WHAT THE TASK REQUIRES
Repeat exactly, please, the opening lines of the data below, through and including the line where "Odrzuć wszystkie [button] (96, 1385)" sits.

INFORMATION
-------------------------

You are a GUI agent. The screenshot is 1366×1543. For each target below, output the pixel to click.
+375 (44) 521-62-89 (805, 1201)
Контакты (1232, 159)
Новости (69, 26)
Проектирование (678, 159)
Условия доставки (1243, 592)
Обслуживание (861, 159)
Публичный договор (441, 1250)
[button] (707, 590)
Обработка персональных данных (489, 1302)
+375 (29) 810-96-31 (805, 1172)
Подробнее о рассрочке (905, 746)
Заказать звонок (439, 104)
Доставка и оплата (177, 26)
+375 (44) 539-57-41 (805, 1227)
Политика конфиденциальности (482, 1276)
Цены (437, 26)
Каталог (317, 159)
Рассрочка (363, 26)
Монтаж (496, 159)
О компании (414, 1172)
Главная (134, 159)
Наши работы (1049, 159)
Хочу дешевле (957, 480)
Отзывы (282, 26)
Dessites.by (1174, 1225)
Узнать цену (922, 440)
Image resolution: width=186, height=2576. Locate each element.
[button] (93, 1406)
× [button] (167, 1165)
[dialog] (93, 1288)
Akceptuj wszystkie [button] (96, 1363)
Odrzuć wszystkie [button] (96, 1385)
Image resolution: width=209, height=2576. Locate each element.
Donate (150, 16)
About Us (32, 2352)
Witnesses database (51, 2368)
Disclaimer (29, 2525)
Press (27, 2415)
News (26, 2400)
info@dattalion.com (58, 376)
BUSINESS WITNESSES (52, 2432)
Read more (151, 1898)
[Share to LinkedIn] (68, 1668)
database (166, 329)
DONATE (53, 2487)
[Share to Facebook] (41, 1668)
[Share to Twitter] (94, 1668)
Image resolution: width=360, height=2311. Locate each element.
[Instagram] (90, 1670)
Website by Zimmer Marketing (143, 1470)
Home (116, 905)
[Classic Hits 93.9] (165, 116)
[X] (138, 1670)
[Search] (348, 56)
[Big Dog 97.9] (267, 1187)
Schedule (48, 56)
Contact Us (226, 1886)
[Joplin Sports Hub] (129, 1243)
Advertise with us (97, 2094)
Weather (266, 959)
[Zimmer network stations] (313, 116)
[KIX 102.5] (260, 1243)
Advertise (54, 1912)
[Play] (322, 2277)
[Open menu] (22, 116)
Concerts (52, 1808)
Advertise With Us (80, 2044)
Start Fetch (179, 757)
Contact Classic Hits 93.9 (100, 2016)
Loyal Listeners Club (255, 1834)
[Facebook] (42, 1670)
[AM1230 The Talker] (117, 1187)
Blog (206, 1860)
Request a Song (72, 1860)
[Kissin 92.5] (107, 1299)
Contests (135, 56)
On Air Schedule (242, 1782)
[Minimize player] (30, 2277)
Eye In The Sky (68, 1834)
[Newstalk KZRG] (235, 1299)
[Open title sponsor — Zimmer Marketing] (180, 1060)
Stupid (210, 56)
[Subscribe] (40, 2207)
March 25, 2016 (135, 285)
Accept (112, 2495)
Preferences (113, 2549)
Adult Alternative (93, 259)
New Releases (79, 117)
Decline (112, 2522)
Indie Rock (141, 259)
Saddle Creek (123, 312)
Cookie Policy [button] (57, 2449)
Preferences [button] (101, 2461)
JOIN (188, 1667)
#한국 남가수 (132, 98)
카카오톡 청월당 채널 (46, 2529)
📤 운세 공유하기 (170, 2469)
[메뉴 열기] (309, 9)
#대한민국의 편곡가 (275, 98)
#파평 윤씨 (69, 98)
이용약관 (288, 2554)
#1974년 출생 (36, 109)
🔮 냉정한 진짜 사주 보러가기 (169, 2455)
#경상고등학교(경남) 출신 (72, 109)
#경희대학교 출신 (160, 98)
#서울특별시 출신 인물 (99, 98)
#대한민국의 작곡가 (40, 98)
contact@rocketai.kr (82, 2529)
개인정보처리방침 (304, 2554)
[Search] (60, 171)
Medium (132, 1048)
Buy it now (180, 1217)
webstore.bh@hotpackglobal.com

-------------------------

TASK ANSWER
You are a GUI agent. The screenshot is 1366×1543. For each target below, output the pixel to click.
+375 (44) 521-62-89 (805, 1201)
Контакты (1232, 159)
Новости (69, 26)
Проектирование (678, 159)
Условия доставки (1243, 592)
Обслуживание (861, 159)
Публичный договор (441, 1250)
[button] (707, 590)
Обработка персональных данных (489, 1302)
+375 (29) 810-96-31 (805, 1172)
Подробнее о рассрочке (905, 746)
Заказать звонок (439, 104)
Доставка и оплата (177, 26)
+375 (44) 539-57-41 (805, 1227)
Политика конфиденциальности (482, 1276)
Цены (437, 26)
Каталог (317, 159)
Рассрочка (363, 26)
Монтаж (496, 159)
О компании (414, 1172)
Главная (134, 159)
Наши работы (1049, 159)
Хочу дешевле (957, 480)
Отзывы (282, 26)
Dessites.by (1174, 1225)
Узнать цену (922, 440)
Image resolution: width=186, height=2576. Locate each element.
[button] (93, 1406)
× [button] (167, 1165)
[dialog] (93, 1288)
Akceptuj wszystkie [button] (96, 1363)
Odrzuć wszystkie [button] (96, 1385)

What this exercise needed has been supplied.